Given problem 1:
Answer these from the text on Leonora Carrington:
(a) Where is Carrington's work now on display?
(b) In which city had she seen paintings that influenced her use of egg tempera?
(c) What does the central figure in The Giantess cradle?
Given problem 2: Put this sentence from the text on Leonora Carrington into Spanish: "She refused to explain her personal symbolism, but called reading The White Goddess ‘the greatest revelation of my life’."
Given problem 3: Pick up the text on Leonora Carrington after its final sentence and write one more paragraph in the same style.

Reading text:

■ ■ ■ ■ ■

Nice piece by Alice Sprawls on Leonora Carrington (whose work is now on display in the Tate) in The London Review of Books today. Excerpt:

Domesticity in Carrington’s paintings and stories is the scene of Ovidian and spiritual transformations; cooking was a sort of alchemy, like painting, and she began increasingly to use egg tempera – influenced by paintings she had seen in Siena but also by its almost culinary processes (separating the egg yolk, adding wine or vinegar then water and pigment). She refused to explain her personal symbolism, but called reading The White Goddess ‘the greatest revelation of my life’. The figure of the muse, Robert Graves’s ‘Mother of all Living, the ancient power of fright and lust’, became less burdensome as manifested in The Giantess (c.1950), whose colossal central figure towers over the scene like a Madonna della Misericordia. She cradles an egg; geese fly out from beneath her pallium; her golden hair is a field of wheat. Around her feet a hunt is taking place – Uccello’s Hunt in the Forest but with a sylph instead of a stag – while the sea behind is teeming with boats, whales, crabs and bizarre creatures like monsters on a medieval map.

■ ■ ■ ■ ■

Recorded information:
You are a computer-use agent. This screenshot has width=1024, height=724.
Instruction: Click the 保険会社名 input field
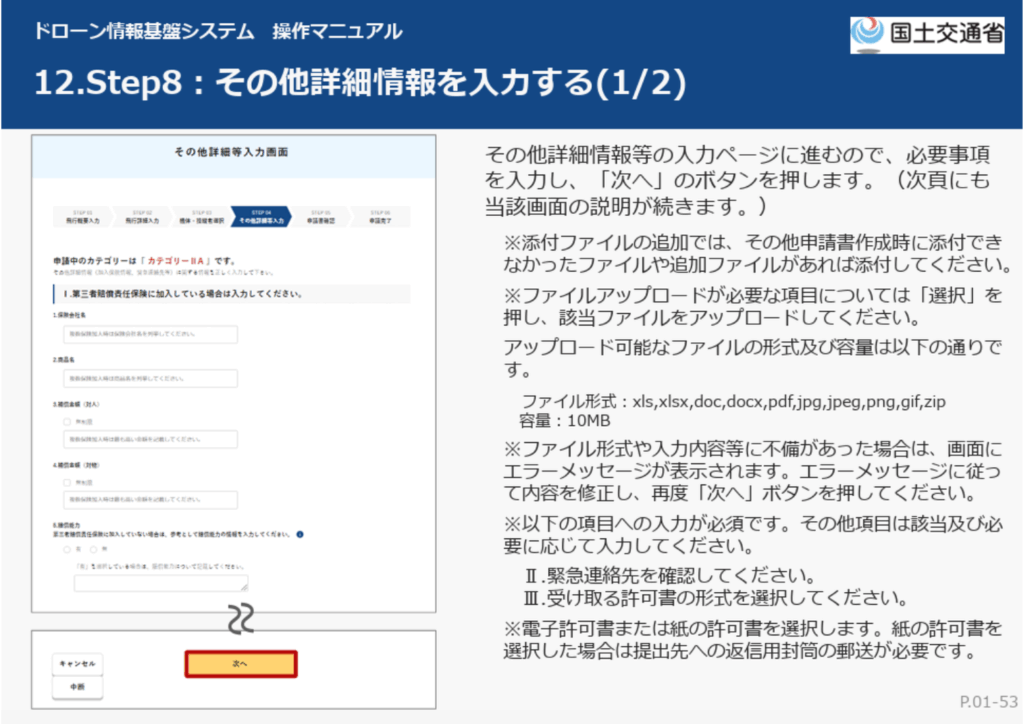[150, 334]
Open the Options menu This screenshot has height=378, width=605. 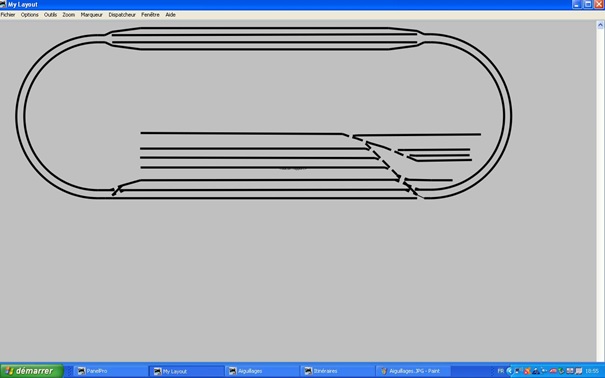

■ ■ ■ ■ ■

Output 1:
(a) In the Tate.
(b) Siena.
(c) An egg.

Output 2: Se negó a explicar su simbolismo personal, pero calificó la lectura de La diosa blanca como ‘la mayor revelación de mi vida’.

Output 3:
From 1950 the paintings become even more fantastical. Many are dominated by bald, spectral white figures: the Sidhe of Irish legends her grandmother told her. In Darvault(1950), Carrington’s two sons by Weisz, Pablo and Gabriel, stand in a de Chirico-esque courtyard, pale and cloaked with small plants growing from their heads. Is Carrington the feline figure in the apron with the elaborate white headdress and whiskers? InDown Below Carrington had described the worldview of her madness – ‘the father was the planet Cosmos, represented by the planet Saturn: the son was the Sun and I the Moon, an essential element of the Trinity, with a microscopic knowledge of the earth’ – and in Mexico she incorporated more and more elements of myth and occultism into her works; not just the Catholicism and Celtic stories of her childhood but astrological and Egyptian imagery, cabbala, Tibetan Buddhism, tarot.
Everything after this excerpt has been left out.